UNITED NATIONS (Reuters) - Haiti has kept its promise to build a government but donor nations have failed to deliver the aid they pledged to the poorest country in the western hemisphere, Bill Clinton said on Wednesday.

“They’ve only gotten a pittance of the aid that was pledged to them,” Clinton, U.N. Secretary-General Ban Ki-moon’s special envoy to Haiti, told reporters after addressing a meeting of the Security Council on the Caribbean nation.

“A lot of that is part of the appropriations process that plays out in the latter half of every year,” the former U.S. president said. “But we can’t get to January with only $21 million of over $760 million in commitments disbursed down there (in Haiti).”

“We’ve got to get the show on the road,” Clinton added.

Clinton said Haiti has been delivering on promises to stabilize the country.

“They did what they were supposed to do,” he said. “They’ve got a functioning political system. The legislature’s working with the executive branch. They’ve got a good government there. ... They need the rest of us to do more.”
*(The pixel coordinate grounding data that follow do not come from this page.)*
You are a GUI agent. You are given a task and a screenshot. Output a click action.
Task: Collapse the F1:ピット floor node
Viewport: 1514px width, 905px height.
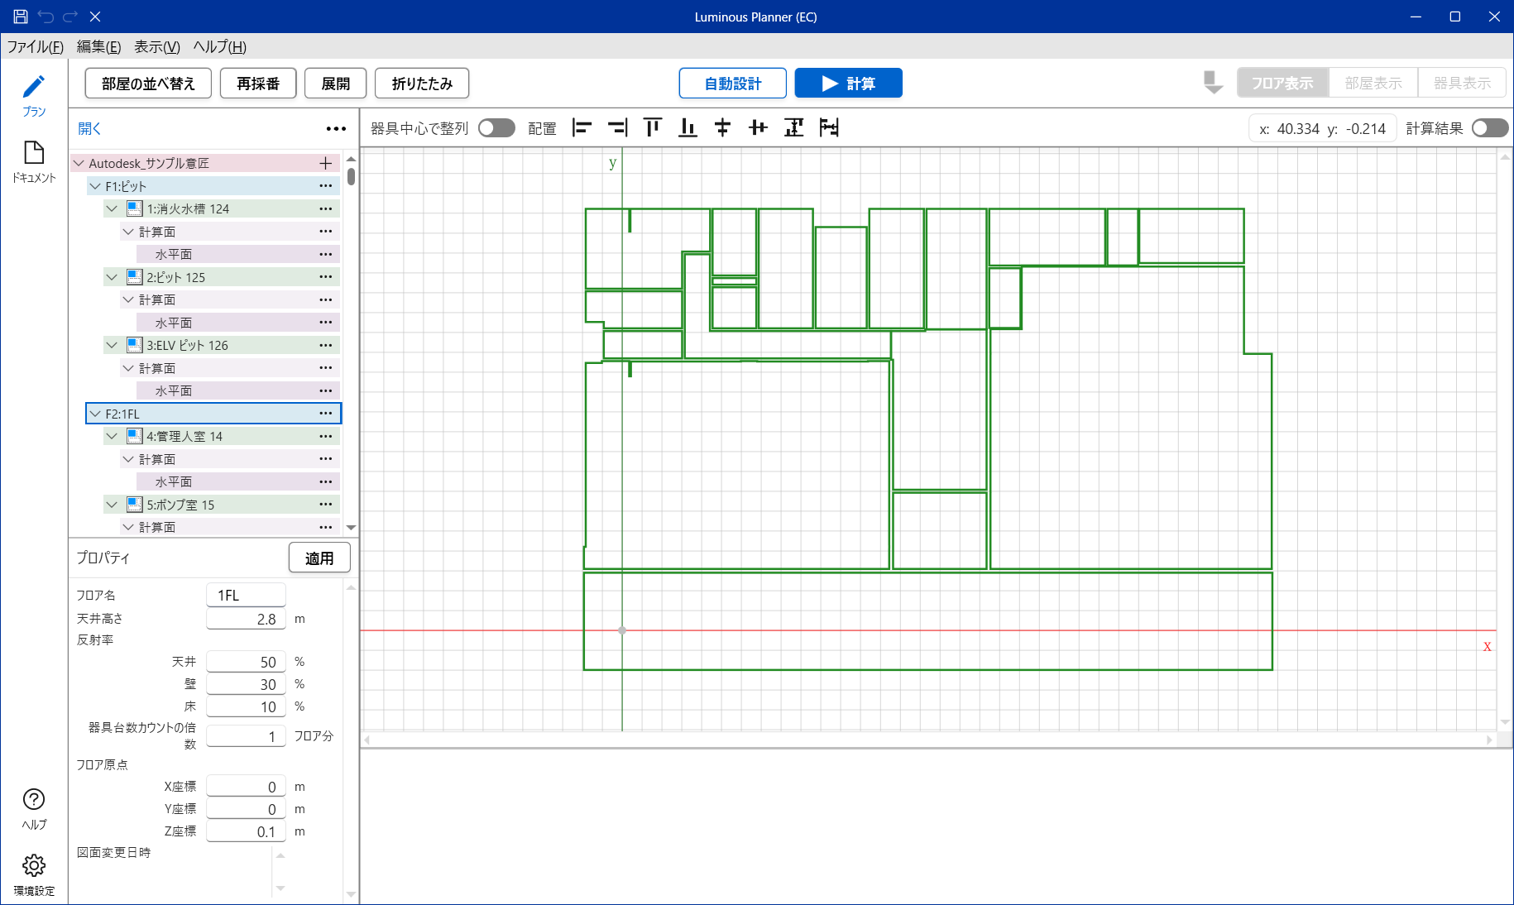click(x=95, y=187)
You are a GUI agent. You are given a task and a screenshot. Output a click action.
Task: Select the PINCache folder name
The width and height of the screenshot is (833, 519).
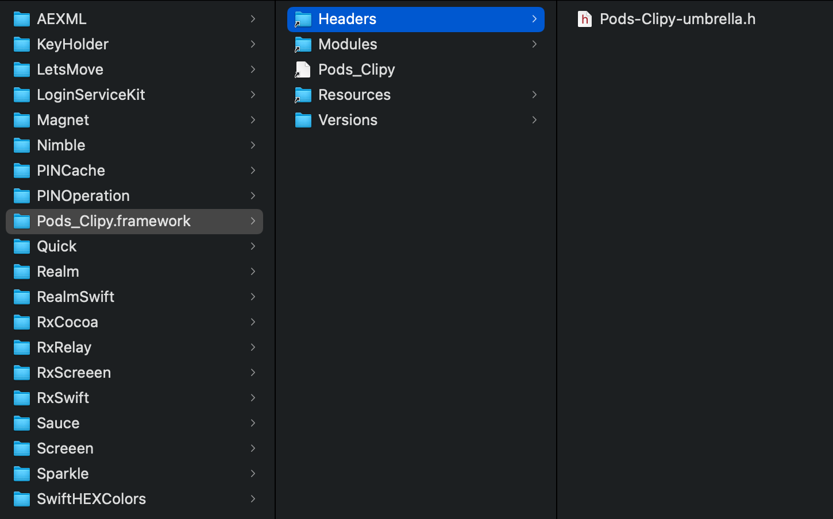click(x=71, y=171)
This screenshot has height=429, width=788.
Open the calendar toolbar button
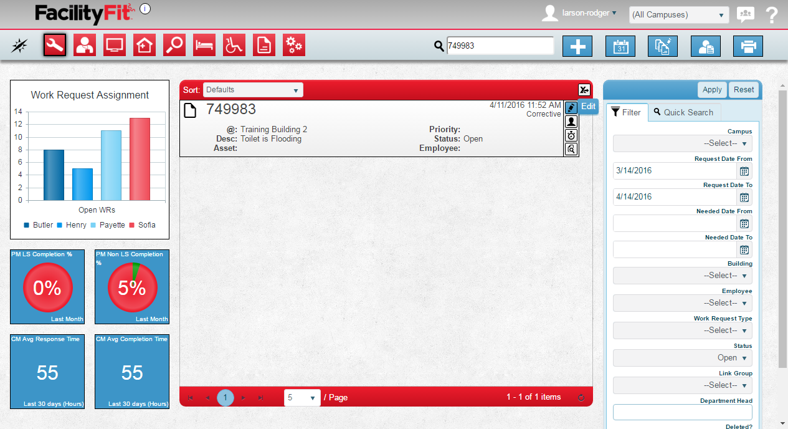click(x=620, y=46)
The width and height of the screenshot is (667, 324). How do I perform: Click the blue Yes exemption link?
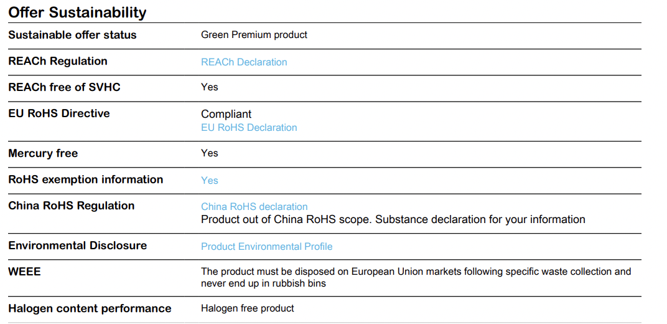pyautogui.click(x=209, y=181)
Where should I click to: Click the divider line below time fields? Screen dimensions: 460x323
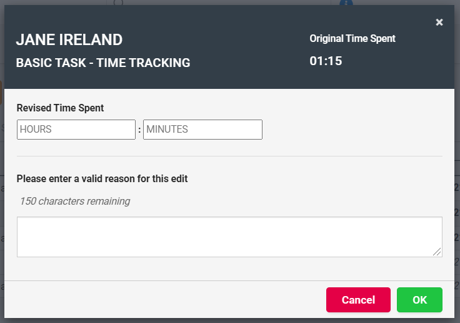coord(229,156)
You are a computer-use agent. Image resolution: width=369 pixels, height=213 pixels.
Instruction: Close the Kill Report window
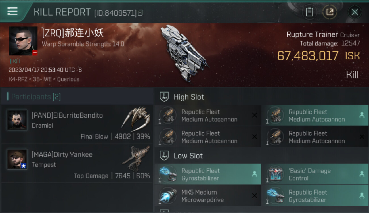click(x=355, y=12)
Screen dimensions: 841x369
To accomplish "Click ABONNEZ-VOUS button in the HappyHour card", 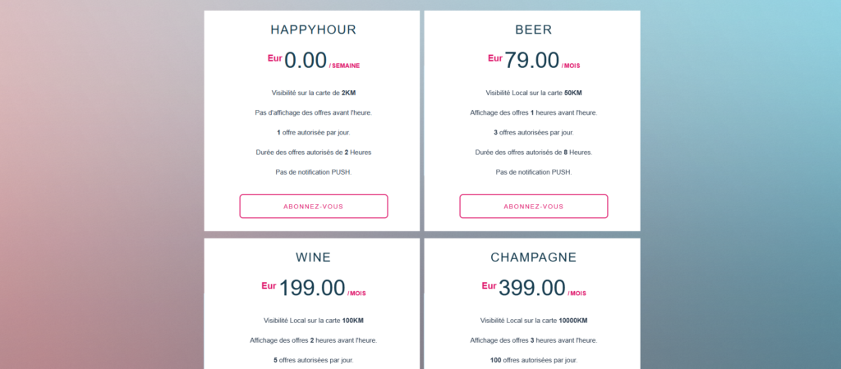I will click(x=313, y=206).
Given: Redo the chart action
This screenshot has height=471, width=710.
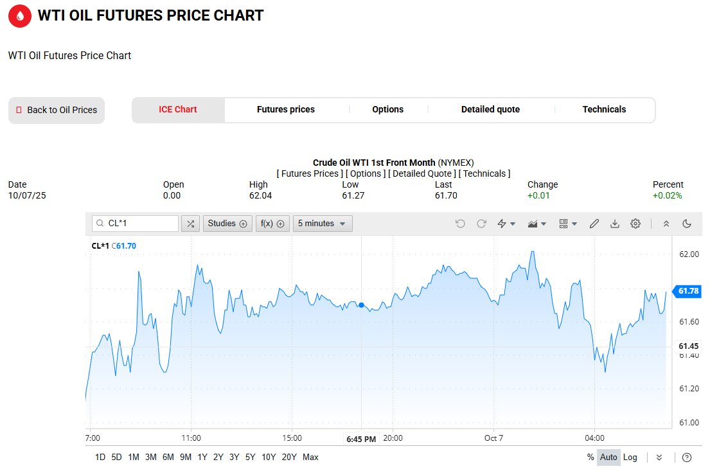Looking at the screenshot, I should pos(481,224).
U.S. Ambassador to the United Nations Susan Rice told the Security Council that “real gains have been made to improve security in Haiti.

“But we are acutely aware of the potential threats, including transnational crime, gang violence and civil unrest,” she told the 15-nation council.

Clinton added that he hoped to boost private investment in Haiti. But the success of private investment projects, he said, will depend on donor nations living up to their aid commitments so Haitians can continue to improve their infrastructure.

Devastating hurricanes caused an estimated $1 billion of damage last year, while the global financial crisis brought a sharp reduction in remittances vital to many Haitian families.

Ban has also urged donor countries to be generous to Haiti. He has been influenced by a report by British academic Paul Collier which said that if Haiti could improve its roads and ports, it was well-placed to benefit from low labor costs and duty-free access it enjoys to the U.S. market.

U.N. officials say that security has improved dramatically in Haiti, where just a few years ago large areas were controlled by heavily armed gangs that killed, kidnapped and raped with impunity.

After decades of dictatorship and military coups, Haiti’s civilian police force was created just 15 years ago, when its army was disbanded. The U.N. peacekeeping mission known as MINUSTAH, made up of 7,000 soldiers and 2,000 police, has worked to help stabilize Haiti since its last revolt in 2004.